Entries supplied: Begin
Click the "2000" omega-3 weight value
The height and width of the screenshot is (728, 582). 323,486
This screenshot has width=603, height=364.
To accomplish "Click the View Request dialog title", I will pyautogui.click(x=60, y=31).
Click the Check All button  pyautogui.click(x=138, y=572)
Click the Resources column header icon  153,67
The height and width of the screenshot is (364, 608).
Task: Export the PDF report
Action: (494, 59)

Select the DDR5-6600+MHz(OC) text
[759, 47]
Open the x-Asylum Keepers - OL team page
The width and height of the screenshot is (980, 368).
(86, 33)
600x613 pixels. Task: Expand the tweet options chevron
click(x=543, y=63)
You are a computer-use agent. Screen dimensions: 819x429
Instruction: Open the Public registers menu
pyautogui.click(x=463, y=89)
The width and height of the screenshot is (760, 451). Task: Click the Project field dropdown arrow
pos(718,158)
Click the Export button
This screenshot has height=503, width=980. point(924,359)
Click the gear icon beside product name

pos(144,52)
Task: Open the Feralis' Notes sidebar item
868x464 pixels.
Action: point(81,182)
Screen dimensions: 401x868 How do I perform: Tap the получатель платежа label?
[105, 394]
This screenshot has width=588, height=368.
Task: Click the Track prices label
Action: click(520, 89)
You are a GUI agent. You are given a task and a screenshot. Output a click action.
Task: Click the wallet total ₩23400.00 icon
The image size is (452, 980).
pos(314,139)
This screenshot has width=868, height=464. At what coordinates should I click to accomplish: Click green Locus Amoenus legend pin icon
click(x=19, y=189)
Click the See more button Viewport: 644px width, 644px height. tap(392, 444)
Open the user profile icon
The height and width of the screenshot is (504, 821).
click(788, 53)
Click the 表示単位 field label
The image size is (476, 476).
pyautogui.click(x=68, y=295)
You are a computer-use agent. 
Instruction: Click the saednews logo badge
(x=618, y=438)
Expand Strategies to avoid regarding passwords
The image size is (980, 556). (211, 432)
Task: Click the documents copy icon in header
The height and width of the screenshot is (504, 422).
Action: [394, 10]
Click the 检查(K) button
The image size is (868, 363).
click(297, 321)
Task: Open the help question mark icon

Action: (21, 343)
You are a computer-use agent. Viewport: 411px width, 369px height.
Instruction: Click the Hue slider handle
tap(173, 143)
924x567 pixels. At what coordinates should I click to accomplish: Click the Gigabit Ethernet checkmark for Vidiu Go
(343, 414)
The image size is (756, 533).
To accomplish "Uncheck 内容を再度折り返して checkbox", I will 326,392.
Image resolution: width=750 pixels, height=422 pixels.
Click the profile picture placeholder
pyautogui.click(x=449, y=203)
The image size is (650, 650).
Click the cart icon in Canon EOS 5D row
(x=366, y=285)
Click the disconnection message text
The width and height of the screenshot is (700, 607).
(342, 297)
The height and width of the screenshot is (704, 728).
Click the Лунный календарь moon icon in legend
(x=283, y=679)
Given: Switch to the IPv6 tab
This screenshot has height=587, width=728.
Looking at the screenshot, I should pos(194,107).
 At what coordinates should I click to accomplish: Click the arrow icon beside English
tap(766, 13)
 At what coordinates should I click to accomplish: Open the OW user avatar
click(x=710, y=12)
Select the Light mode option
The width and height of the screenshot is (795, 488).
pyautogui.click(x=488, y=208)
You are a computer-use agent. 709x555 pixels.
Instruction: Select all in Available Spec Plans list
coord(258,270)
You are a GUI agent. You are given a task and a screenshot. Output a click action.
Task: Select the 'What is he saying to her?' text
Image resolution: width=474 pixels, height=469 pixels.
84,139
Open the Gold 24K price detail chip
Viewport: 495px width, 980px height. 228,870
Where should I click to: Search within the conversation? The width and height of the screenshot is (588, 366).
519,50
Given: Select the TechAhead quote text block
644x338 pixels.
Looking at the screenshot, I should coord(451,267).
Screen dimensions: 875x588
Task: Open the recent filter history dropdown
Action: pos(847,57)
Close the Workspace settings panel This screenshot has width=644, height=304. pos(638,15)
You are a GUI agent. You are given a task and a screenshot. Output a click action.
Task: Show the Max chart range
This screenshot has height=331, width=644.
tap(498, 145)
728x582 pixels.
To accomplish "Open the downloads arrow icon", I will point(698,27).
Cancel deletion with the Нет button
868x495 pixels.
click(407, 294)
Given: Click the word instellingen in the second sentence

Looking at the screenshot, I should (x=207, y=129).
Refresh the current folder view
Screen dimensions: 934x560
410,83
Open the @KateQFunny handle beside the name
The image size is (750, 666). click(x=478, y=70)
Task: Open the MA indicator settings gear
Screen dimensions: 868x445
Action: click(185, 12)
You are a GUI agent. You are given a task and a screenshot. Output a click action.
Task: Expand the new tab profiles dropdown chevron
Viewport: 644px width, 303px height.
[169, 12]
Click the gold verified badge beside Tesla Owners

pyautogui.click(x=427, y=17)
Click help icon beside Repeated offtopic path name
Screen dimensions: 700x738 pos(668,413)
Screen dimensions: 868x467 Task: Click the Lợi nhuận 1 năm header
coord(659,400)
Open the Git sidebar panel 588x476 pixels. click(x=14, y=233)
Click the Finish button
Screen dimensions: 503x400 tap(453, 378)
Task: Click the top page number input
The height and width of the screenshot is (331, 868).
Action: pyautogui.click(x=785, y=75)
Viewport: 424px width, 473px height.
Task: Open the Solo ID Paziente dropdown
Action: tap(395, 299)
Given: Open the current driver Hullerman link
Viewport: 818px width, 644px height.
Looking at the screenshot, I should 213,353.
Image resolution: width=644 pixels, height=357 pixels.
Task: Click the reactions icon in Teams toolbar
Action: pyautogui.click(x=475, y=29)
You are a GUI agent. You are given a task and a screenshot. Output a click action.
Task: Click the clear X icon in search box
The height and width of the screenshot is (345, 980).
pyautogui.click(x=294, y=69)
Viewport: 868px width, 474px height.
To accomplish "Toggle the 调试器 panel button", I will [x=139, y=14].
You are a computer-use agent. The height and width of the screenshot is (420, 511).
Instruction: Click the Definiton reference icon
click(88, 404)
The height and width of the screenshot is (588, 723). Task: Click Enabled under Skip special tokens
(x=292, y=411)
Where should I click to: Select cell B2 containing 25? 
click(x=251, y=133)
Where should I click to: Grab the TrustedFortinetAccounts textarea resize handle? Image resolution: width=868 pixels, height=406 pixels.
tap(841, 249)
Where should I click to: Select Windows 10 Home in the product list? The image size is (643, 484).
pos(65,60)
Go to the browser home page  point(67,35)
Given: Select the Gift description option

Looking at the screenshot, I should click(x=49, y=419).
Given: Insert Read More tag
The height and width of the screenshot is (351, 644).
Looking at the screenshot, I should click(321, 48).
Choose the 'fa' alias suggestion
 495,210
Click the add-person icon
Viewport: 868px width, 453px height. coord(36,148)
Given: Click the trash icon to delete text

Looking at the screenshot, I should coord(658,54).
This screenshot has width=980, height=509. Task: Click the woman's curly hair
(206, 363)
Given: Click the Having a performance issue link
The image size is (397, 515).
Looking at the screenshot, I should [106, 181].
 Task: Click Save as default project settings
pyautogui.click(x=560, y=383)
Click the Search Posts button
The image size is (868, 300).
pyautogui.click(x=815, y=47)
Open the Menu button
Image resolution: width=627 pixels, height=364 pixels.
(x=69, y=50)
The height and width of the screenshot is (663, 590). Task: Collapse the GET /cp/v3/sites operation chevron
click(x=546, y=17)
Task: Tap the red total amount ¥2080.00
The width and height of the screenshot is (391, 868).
Entries supplied: End
What to produce: Return every line above where "computer" appears.

Output below:
You are a computer-use agent. Screen dimensions: 819x429
You are a computer-use agent. 
You are a computer-use agent. Viewport: 411px width, 369px height.
You are a computer-use agent. 709x555 pixels.
You are a computer-use agent. The height and width of the screenshot is (420, 511).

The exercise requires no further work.